I spent 25 days of daily practice building these improv blocks. Then trimmed them all to the same size block. My background fabrics are pinks, oranges, and yellows, including Kona Pomegranate (my Viva Magenta). My strips are all turquoise/aqua in a variety of values. And my corner triangles are mostly greens in light to medium values. I tipped close to yellow with the inclusion of Kona Acid Lime and Kona Limelight.

I'm linking up with "Just the Top" for the Viva Magenta challenge. Thank you to Sarah and Elizabeth for hosting, and to all the judges and sponsors!


This month Quilts Unscripted, my improv quilt bee, is making blocks for Ellyn. She's asked us to use one of the most colorful aisles of the grocery store as our inspiration... the cereal aisle!

I grew up eating Honey Nut Cheerios, but we never had any other "junk" cereal in our house. Froot Loops and Lucky Charms are the two I now enjoy on occasion, so when Ellyn shared her prompt with me, I knew I would start with one of those. Naturally, I needed to purchase a box of Froot Loops for research. As a bonus, my kids and I enjoyed the treat, too.

Once I had the box in hand, I started matching Kona solids to the colors on the box. Well, the cereal is a rainbow of color and so is the toucan. The colors used on those two elements are actually different colors. This resulted in a broad color palette to start with. 

The full palette here includes Kona Tomato, Peacock, Citrus, Cardinal, Torch, Fern, Tulip, Ocean, Sprout, Daffodil, Water, Watermelon, Amethyst, and Persimmon.
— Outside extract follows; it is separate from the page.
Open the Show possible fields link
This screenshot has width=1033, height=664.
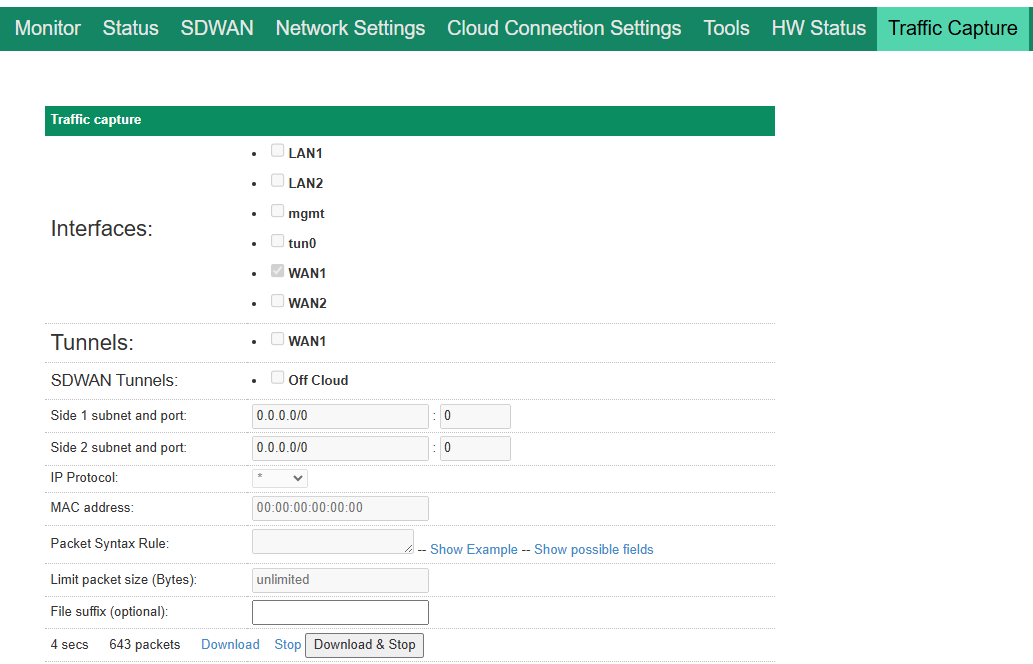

Ellyn had asked us not to make any toucans or leprechauns. She wasn't looking for exact cereal box replication. Instead, she wanted us to be inspired by the colors and shapes on the box. She asked us to take into consideration Margaret Fleisher’s book blocks which I shared about when I made this recent project. Margaret has taken inspiration from the geometry and color in the book cover designs to piece improv quilt blocks. 

My initial sketch had numerous details: some blocks of color to represent the words “Froot Loops” at the top of the box, the toucan, the bowl of cereal at the bottom. I wasn’t sure how I go about piecing the cereal bowl so I started with the toucan. I edited down some of the colors to focus on just the colors that were in his beak and head. I pieced using improv curve piecing (via this technique). After I'd pieced the beak I started to consider making my design more minimalist than initially intended.
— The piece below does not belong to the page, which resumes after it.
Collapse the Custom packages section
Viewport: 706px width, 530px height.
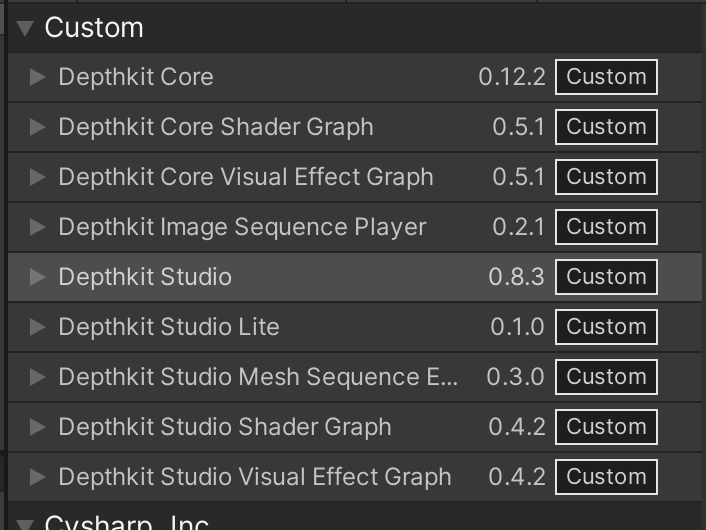click(x=25, y=28)
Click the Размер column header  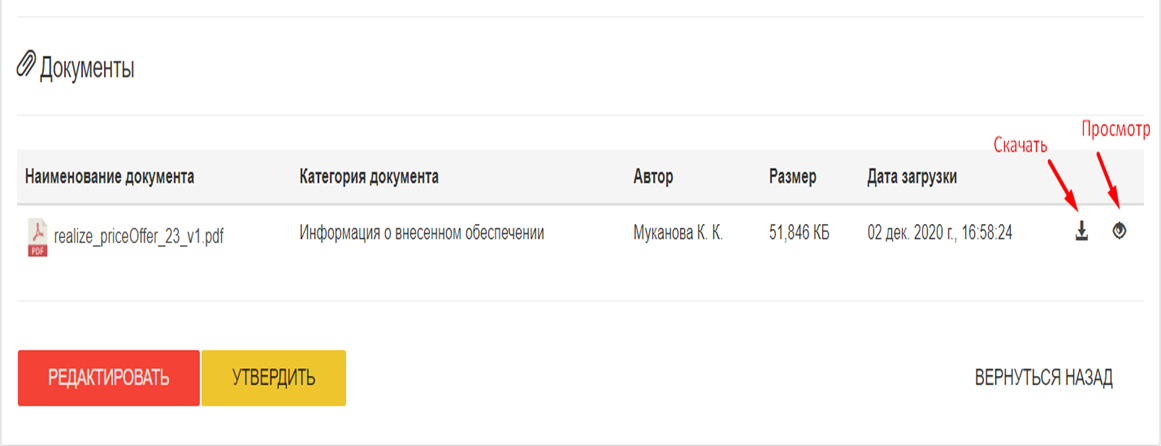click(792, 177)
I auditioned the panel of colors for the beak of the one feature element with solid red fabric to represent the background color of the box. 

I liked that and decided to move forward by piecing the beak into the background with more Improv curves.
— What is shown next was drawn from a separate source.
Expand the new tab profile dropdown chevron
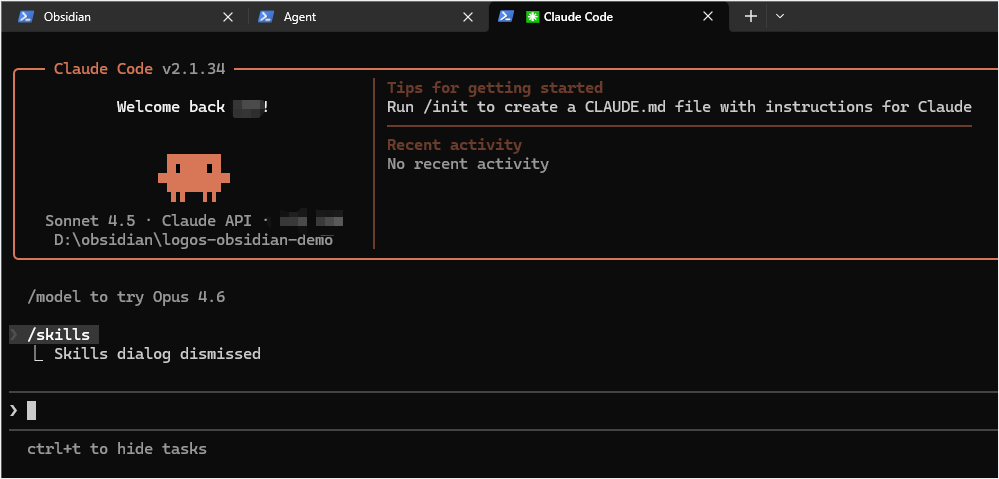The image size is (999, 479). tap(780, 17)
In the end, I was really happy with what I came up with, glad I had edited down my initial plan. And I was the first one in the bee to finish a block this month! The block measures 10" x 15". The final colors were Kona Tomato in the background, and Kona Peacock, Citrus, Torch, Fern, Tulip, and Black. The red in the beak was replaced with a scrap that had better contrast with the Tomato than the Cardinal did.

I did consider using my other Froot Loop box elements ideas to make a second, different Fruit Loops block, but decided to go another way. While on vacation in Texas with my family, we had gotten a package of mini cereal boxes for the hotel room. I kept a few of them to use as inspiration for my cereal bee blocks. While I've never eaten Corn Pops I kept being drawn to the movement of the "pops" on the box and decided to go with that one.

My initial pull of fabric was Kona Citrus, Tomato, Banana, and White.

I decided I would color block the red "POPS" and piece some of the cereals with the whooshing movement lines. I started by piecing improv polygons with six or more sides for the individual cereals. I did this by cutting rough rectangles out of the cereal and then chopping off the corners. I used oversized Citrus triangles to piece onto the corners and bring the cereal elements back up to approximately rectangles.

I pieced the first section of my white strips for the movement lines (intentionally imprecise, but finishing at about 1/8" wide) and added in a bit of blue for the "CORN" in the cereal title. At this point I realized I had a problem. I wasn't happy with the value contrast between the Kona Citrus and the Kona Banana I was using for the cereal.

I auditioned three more colors for the cereals and settled on Kona Grellow (#2).

Ah, much better.

I added two more "moving" pops to the bottom section to represent the area with the cereal bowl (which I omitted). My block is 10 1/2" x 15 1/2". I left it a little big so Ellyn could decide how she wanted to trim it down.

These were so fun to make and I look forward to seeing the whole cereal aisle on Ellyn's finished quilt.

If you were to make a cereal box quilt block, what cereal would you choose? Is there a particular element that you think would be fun to recreate?


A little history on the Quilts Unscripted Bee and my personal history with quilt bees...

I’m a joiner. I love people and enjoy creating community. (I also love bold color.) Cheers from QuiltCon!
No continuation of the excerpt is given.